Oracle PL/SQL String Function Overhead [message #330008] |
Fri, 27 June 2008 05:15 |
harrysmall3
Messages: 109 Registered: April 2008 Location: Massachusetts
|
Senior Member |
|
|
Good Mornings,
I was recently surprised about the processing time I encountered performing string data comparissons on data stored in table arrays retrieved from a bulk collection and am looking to get pointed in the right research direction to decide if a process I own can be better optimized.
Below is the background of the process situation; the topic questions I am looking for direction in study are
(1) Do Oracle built in functions differ in noticable efficiency for string comparisson and editing functions such as
INSTR, SUBSTR, REPLACE, TRANSLATE for the number of machine instructions they execute? How much overhead is in a FOR loop?
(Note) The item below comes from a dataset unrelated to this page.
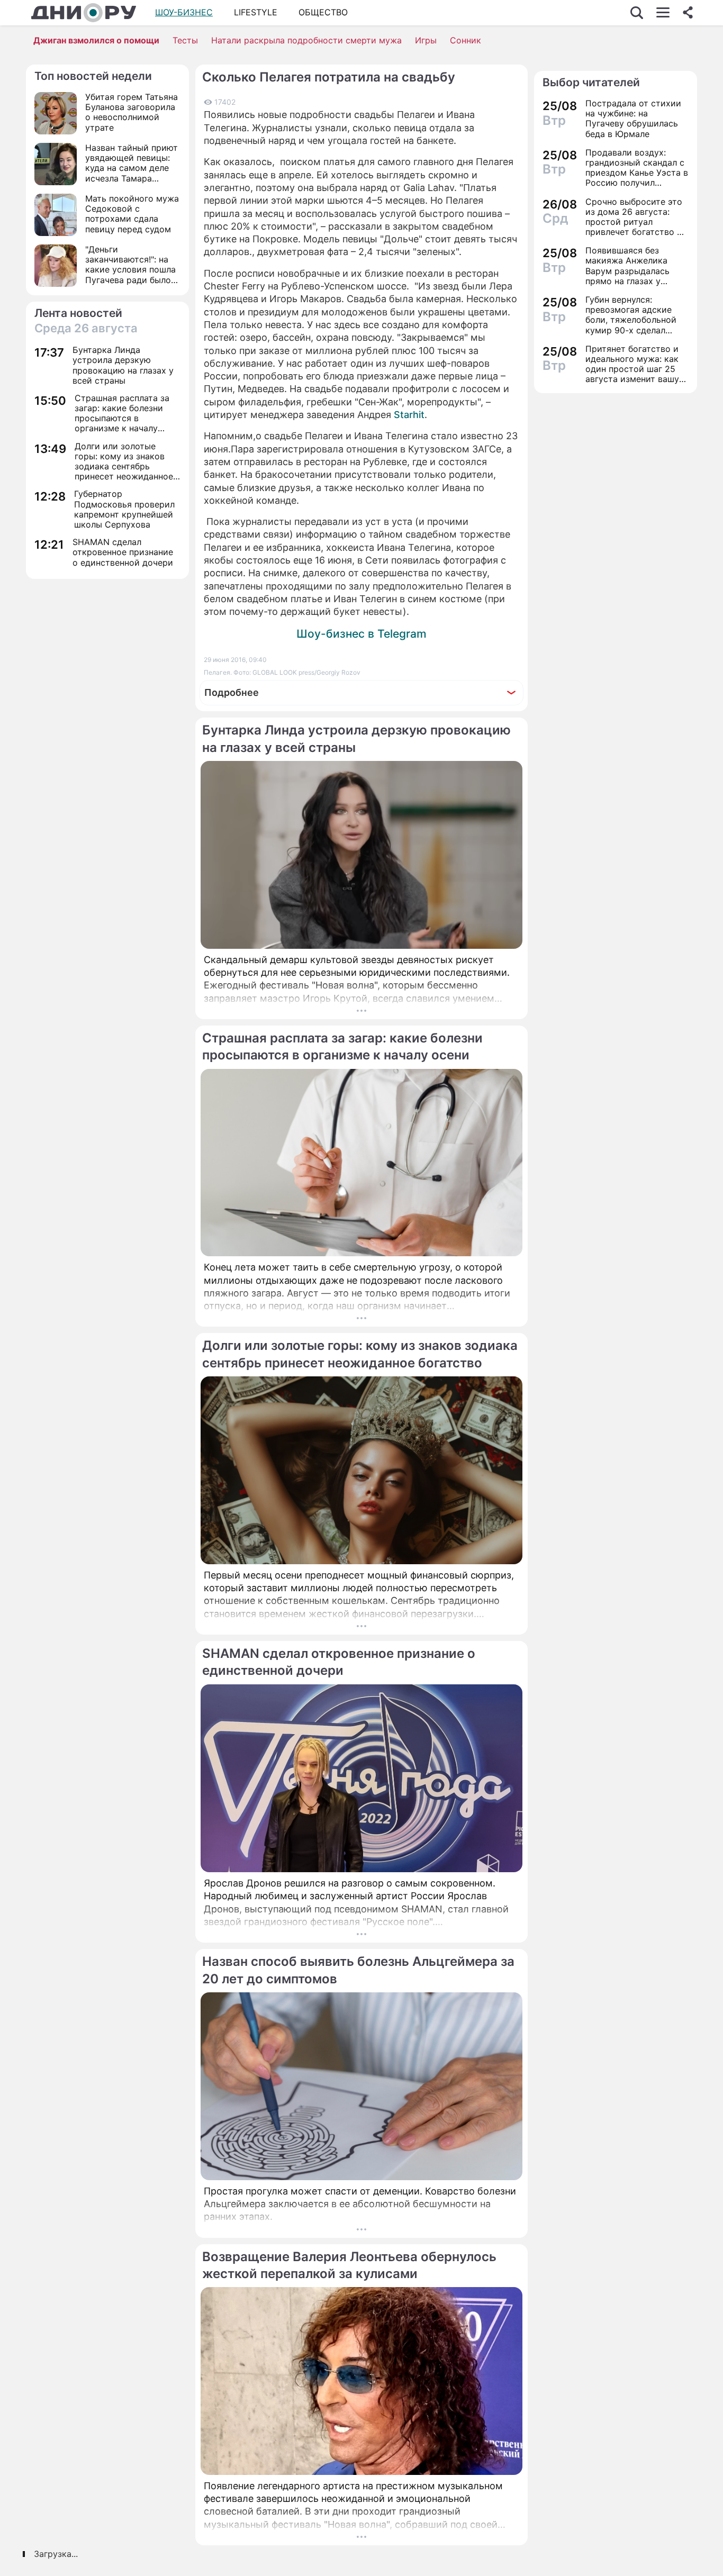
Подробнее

For eg, if two 10 character strings were to be compared for the existence of any four characters of one in the other what is the tradeoff between:
perform an outer loop for each 4 substr() chars of var1 and check if = to any 4 substr() chars of var2 in an inner loop VS
one loop where every 4 chars are checked in var2 via INSTR()?
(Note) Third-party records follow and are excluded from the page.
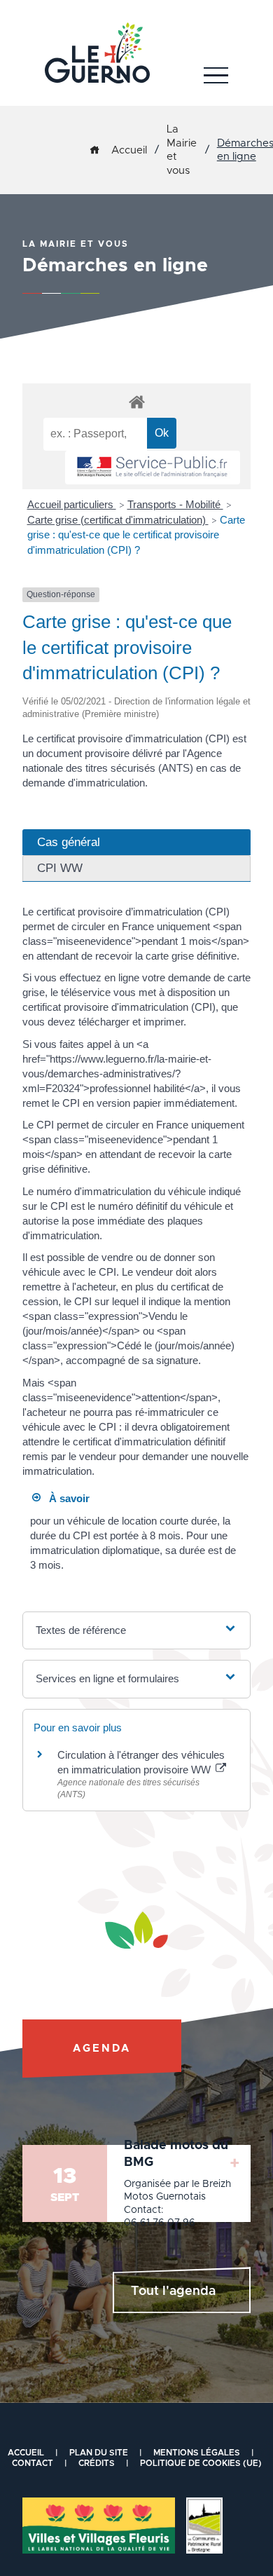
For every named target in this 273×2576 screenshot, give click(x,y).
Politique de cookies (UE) (201, 2463)
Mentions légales (196, 2452)
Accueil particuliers (71, 504)
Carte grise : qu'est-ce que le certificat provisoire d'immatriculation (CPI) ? (136, 535)
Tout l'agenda (173, 2291)
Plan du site (98, 2452)
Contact (32, 2463)
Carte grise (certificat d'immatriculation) (118, 520)
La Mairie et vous (182, 150)
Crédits (96, 2463)
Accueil (129, 150)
(2) Is there any difference in process efficieny between the CASE statement and an IF/ELSE construct?
**(3) Is it worth considering using Java or C+ as compiled stored procedures for string function efficiency?
-----background:
We take health insurance claims and try to match the data on the claim with the correct practitioner record on our provider database so that the claim can be repriced using contract information on the provider record.
The inherent problem with claim matching is that data can be missing, or incorrect on the claim, and the practitioner can have multiple entries/contracts on the lookup database.
When a claim cannot be automatically matched it falls thru to a secondary process which is the focus of my attention. This process tries to make "fuzzy" matches to retrieve a group of "candidate" possible matches on the provider db and either determine if the provider is out-of-network, if (1) no fuzzy match can produce candidate hits, or (2) for each candidate record the contract is not active.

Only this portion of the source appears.